* WHAT IS EXPECTED *
Exactly and in full, give the records again.
SOURCE DATA Start Marker
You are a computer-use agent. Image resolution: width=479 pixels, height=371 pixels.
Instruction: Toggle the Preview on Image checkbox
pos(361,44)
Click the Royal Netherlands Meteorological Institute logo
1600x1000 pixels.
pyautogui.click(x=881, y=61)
SOURCE DATA End Marker
* YOUR RESPONSE *
You are a computer-use agent. Image resolution: width=479 pixels, height=371 pixels.
Instruction: Toggle the Preview on Image checkbox
pos(361,44)
Click the Royal Netherlands Meteorological Institute logo
1600x1000 pixels.
pyautogui.click(x=881, y=61)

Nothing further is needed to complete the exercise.